Pbc(parent=<StructureData_prototype: uuid: faf8f216-f8f2-4bab-8d0a-2653da2956cf (unstored)>, value=[True, False, True])

In [142]:
structure.properties.pbc.value=5

TypeError: "Pbc" is immutable and does not support item assignment

In [143]:
structure.properties =  0
print(structure.properties)

AttributeError: Cannot change the value of a read-only attribute

### Get the lists of supported and defined properties

In [144]:
structure.properties.get_defined_properties()

['pbc']

In [145]:
structure.properties.get_valid_properties()

{'pbc'}

#### Trying to set some unsupported property:

In [146]:
structure = StructureData_prototype(
        ase=atoms,
        properties={
                'pbc': {'value':[True,False,True]},
                'unsupported_property':{} 
        })

NotImplementedError: Property 'unsupported_property' is not yet supported.
Supported properties are: {'pbc'}

#### Custom properties definition:

How should be the format? 

- something that can be stored in the database
- some template? maybe we should provide a class name CustomProperty, which has already pre-defined inputs...

#### Type checking for the `properties` input and its content

In [147]:
structure = StructureData_prototype(
        ase=atoms,
        properties=[('pbc',{'value':[True,False,True]})])

ValueError: The `properties` input is not of the right type. Expected '<class 'dict'>', received '<class 'list'>'.

In [148]:
structure = StructureData_prototype(
        ase=atoms,
        properties={
                'pbc': [{'value':[True,False,True]}],
        })

ValueError: The 'pbc' value is not of the right type.

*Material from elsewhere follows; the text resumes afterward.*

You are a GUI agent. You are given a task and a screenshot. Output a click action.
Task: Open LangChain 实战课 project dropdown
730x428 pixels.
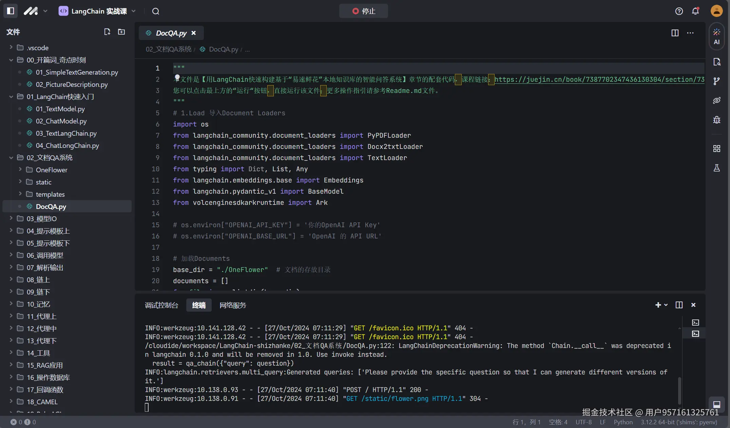[x=98, y=11]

Expected '<class 'dict'>', received '<class 'list'>'.

### Using the classmethod `from_string` to obtain the right pbc format

We have to call it from an instance of the `StructureData`. 
This is due to the fact that the `properties` attribute is properly created only when we create and instance of the StructureData.

In [151]:
print(StructureData_prototype().properties.pbc.from_string("3D"))
print(StructureData_prototype().properties.pbc.from_string("0D"))

{'value': [True, True, True]}
{'value': [False, False, False]}